Il m'est arrivé d'observer le débarquement de nos troupes depuis le rivage, depuis le poste de commandement des défenseurs. L'image était impressionnante, la tactique des navires et les vagues amphibies se formant à flot - sans faille. Et ce qui est surprenant: tout l'horizon était simplement tapissé de pétroliers et de navires marchands venus de nulle part, comme d'après des billets pré-achetés !

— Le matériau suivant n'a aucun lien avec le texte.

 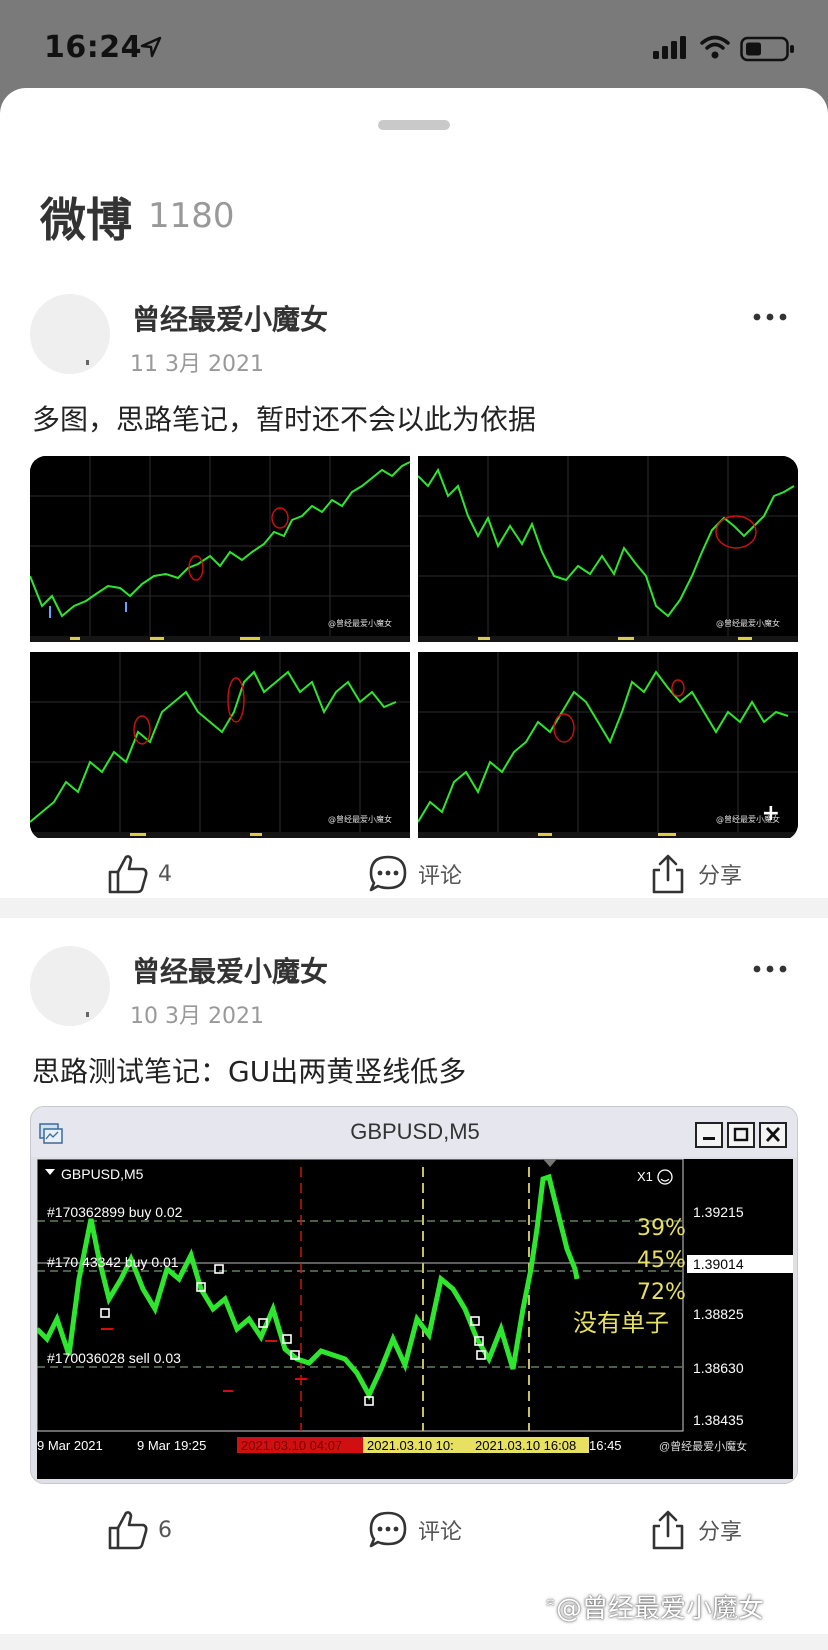 I want to click on chart-watermark: @曾经最爱小魔女, so click(x=703, y=1446).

Socotra a eu à la fois de la chance et de la malchance. Ce fragment tout à fait unique de l'ancien continent du Gondwana a conservé pour l'humanité plus de 800 000 plantes reliques, environ deux cents espèces d'oiseaux. Les eaux côtières abritent plus de 700 espèces de poissons, trois cents espèces de crabes, homards et crevettes. Plus de deux cents et demi de coraux formant des récifs se trouvent dans les eaux côtières. En juillet 2008, le Comité du patrimoine mondial de l'UNESCO a inscrit l'archipel de Socotra (l'île de Socotra et toutes les îles yéménites adjacentes, dont deux sont également habitées) sur la Liste du patrimoine mondial de l'UNESCO. Cela renforce encore l'attention des dirigeants yéménites à la préservation de l'écologie de l'archipel et au maintien du statut important et prestigieux désormais reconnu pour celui-ci, conçu pour fournir une aide étrangère substantielle.

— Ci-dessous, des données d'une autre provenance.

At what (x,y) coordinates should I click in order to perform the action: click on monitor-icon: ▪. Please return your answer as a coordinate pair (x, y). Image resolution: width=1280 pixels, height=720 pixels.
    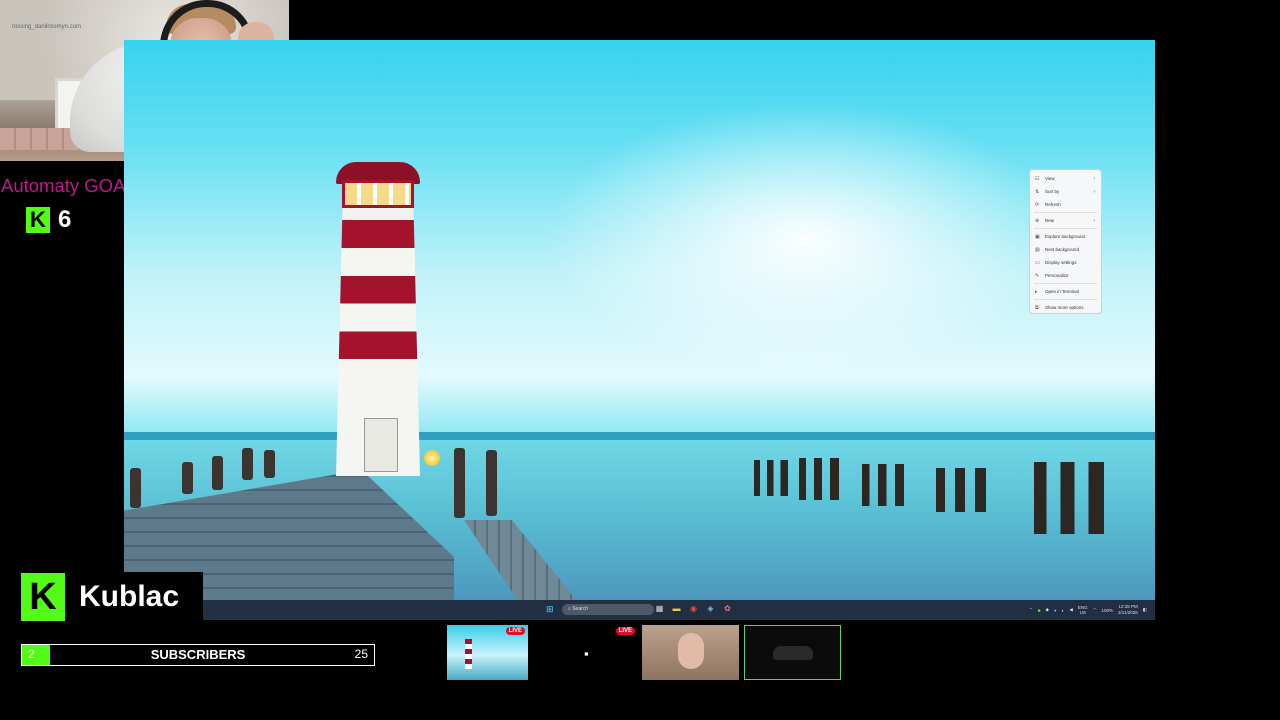
    Looking at the image, I should click on (586, 654).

Une autre chose est que le Yémen, comme auparavant, est intéressé à renforcer sa souveraineté sur l'archipel éloigné. Surtout maintenant, alors que l'activité des pirates maritimes de la Somalie voisine, déchirée par la guerre civile, a si fortement augmenté près de Socotra. Pour les combattre, des navires de guerre des États-Unis, de la France, de la Grande-Bretagne, de l'Espagne, de l'Italie, de l'Allemagne, des Pays-Bas et même de l'Inde et de la Malaisie sont déjà concentrés dans le golfe d'Aden. Fin octobre, le navire d'escorte russe Neustrashimy, ayant fait le plein d'eau et de vivres dans le port yéménite d'Aden, a également navigué vers les côtes somaliennes pour assurer la sécurité des navires russes.

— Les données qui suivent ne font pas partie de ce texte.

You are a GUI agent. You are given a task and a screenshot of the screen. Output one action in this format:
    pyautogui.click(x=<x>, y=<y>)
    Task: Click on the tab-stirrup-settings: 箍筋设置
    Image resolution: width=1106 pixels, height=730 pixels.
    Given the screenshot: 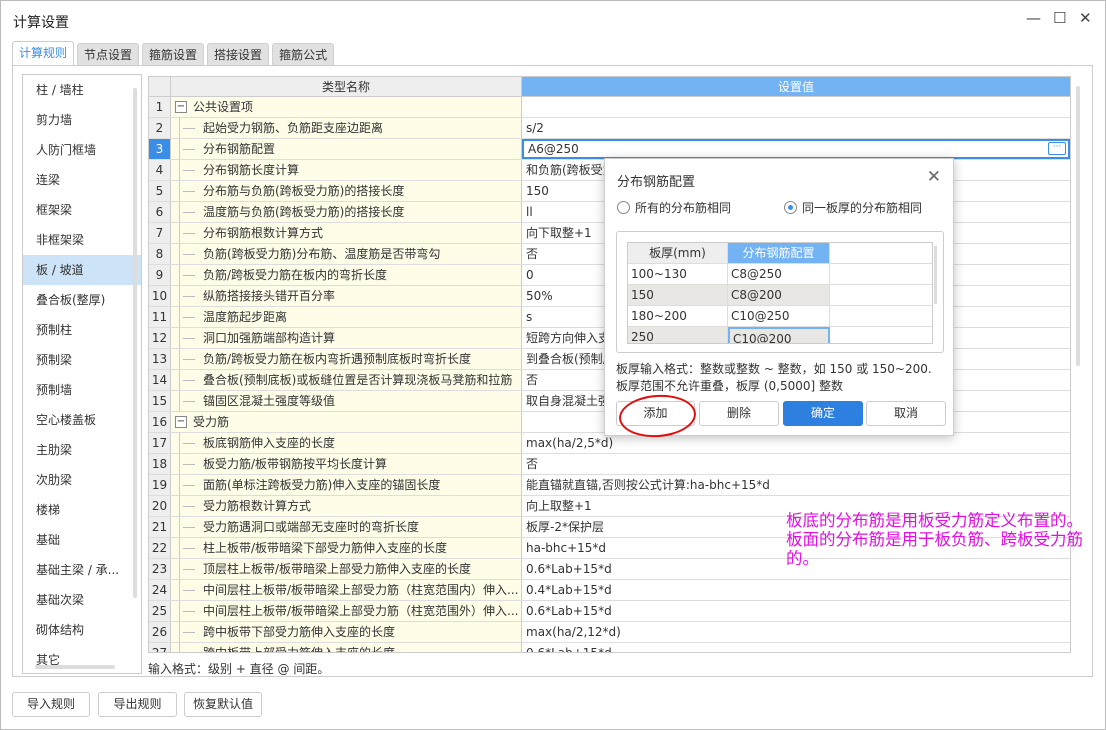 What is the action you would take?
    pyautogui.click(x=174, y=54)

Dans une telle situation, les mouillages traditionnels près de Socotra, dont on se souvient depuis l'époque soviétique, peuvent également être utiles pour les navires russes. D'une part, cela ferait fuir les terroristes navals, qui pourraient être derrière al-Qaïda, et d'autre part, arborer le drapeau russe contrebalancerait une puissante présence occidentale dans ces eaux. Mais il n'y avait pas de "base militaire soviétique" - ni navale, ni aérienne, ni missile, quoi qu'on en dise, sur l'île de Socotra. Et ça ne pouvait pas être.